Laurie Anderson explored the romanticisation of war, and juxtaposed a quote from poet Filippo Tommaso Marinetti, the founder of Italian Futurist, with her untitled show that toured nationwide in the fall of 1994: “War is the highest form of modern art.” She “had one song built on a maxim from (Marinetti)… Part of the show is preoccupied with these images of power and its misuse.” (p.347, coursepack) Anderson was playing with the quote, and juxtaposing it with images of power being used wrongly. In this way, she was also using the favorite techniques used by the futurists: novelty and shock.

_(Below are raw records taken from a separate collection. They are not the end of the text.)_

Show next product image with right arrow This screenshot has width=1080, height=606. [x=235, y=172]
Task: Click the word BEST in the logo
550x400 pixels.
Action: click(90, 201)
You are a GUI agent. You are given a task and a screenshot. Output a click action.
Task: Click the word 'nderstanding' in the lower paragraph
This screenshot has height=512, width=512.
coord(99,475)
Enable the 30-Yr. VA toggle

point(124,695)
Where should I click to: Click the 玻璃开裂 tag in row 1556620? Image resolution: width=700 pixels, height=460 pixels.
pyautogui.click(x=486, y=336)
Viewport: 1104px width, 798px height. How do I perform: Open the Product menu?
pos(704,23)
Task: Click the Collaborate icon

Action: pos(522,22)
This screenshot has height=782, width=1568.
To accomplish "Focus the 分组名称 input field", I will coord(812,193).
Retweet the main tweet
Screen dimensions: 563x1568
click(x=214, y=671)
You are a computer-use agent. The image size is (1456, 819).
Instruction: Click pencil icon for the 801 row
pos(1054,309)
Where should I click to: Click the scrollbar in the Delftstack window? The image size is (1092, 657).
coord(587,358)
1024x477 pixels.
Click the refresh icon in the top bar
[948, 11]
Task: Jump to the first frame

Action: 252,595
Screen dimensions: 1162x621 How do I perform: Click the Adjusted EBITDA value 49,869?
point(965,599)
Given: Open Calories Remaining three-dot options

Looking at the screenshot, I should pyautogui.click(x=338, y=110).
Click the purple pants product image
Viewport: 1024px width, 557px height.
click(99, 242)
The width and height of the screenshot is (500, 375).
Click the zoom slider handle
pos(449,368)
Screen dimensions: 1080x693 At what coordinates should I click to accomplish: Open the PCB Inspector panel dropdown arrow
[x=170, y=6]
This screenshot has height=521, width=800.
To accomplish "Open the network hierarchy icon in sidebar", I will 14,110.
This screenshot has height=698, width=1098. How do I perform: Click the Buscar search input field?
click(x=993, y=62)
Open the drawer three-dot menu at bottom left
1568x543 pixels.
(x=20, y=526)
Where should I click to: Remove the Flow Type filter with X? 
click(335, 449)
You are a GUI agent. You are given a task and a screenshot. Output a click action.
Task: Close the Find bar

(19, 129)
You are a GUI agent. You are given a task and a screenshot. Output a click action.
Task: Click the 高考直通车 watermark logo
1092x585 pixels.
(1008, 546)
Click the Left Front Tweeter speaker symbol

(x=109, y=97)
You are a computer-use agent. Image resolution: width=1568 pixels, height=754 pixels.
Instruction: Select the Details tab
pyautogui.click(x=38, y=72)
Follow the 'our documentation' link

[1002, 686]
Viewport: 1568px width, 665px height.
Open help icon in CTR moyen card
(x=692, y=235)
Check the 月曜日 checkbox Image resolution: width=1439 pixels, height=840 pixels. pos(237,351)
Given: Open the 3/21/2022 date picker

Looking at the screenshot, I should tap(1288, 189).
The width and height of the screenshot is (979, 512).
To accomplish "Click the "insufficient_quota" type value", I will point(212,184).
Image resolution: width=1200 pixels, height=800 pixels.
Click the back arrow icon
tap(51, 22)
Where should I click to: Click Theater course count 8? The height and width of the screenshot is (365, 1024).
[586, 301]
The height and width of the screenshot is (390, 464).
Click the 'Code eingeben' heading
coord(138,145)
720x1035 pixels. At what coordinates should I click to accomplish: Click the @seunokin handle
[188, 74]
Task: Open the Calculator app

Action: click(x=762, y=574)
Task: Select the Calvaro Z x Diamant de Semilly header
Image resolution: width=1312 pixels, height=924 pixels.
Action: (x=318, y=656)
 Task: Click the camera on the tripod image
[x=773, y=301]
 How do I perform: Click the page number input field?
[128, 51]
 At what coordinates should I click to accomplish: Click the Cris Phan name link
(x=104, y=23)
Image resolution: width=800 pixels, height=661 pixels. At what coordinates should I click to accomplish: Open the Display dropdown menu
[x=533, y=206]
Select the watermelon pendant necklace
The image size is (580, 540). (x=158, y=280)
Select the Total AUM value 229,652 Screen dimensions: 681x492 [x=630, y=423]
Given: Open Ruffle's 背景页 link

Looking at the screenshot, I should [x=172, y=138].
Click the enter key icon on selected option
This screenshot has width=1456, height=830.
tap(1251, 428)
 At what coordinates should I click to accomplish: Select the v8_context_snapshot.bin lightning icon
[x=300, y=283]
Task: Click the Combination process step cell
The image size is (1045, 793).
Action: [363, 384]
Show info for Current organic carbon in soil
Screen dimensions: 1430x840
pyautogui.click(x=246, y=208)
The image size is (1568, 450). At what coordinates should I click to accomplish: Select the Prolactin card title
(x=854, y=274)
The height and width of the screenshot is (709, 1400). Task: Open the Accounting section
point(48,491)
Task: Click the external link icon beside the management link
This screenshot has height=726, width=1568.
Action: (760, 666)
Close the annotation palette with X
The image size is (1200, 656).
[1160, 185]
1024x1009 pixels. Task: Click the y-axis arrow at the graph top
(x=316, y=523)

The futurists jumped off the page read by the early twentieth century Italians: “Futurism was devoted to novelty and shock. ...Marinetti was not adverse to using his fists as the real-life complement to the manifesto…”(p.9, Chamberlain). Out of these attitudes, in the second wave of Futurism and after the first World War, The Futurist Cookbook was written by Marinetti and painter Luigi Colombo FillÏa. As Marinetti proclaims in the introduction:
…the Futurist culinary revolution described in this book has the lofty, noble, and universally expedient aim of changing radically the eating habits of our race, strengthening it, dynamizing it and spiritualizing it with brand-new food combinations in which experiment, intelligence and imagination will economically take the place of quantity, banality, repetition and expense…its ultimate aim, is to create a harmony between man’s palate and his life today and tomorrow…until now men have fed themselves like ants, rats, cats, or oxen. Now with the Futurists the first human way of eating is born. We mean the art of self-nourishment. Like all the arts, it eschews plagiarism and demands creative originality…It is not by chance that this work is published during a time of world economic crisis, which has clearly inspired a dangerous depressing panic, though its future direction remains unclear. We propose as an antidote to this panic a Futurist way of cooking, that is: optimism at the table.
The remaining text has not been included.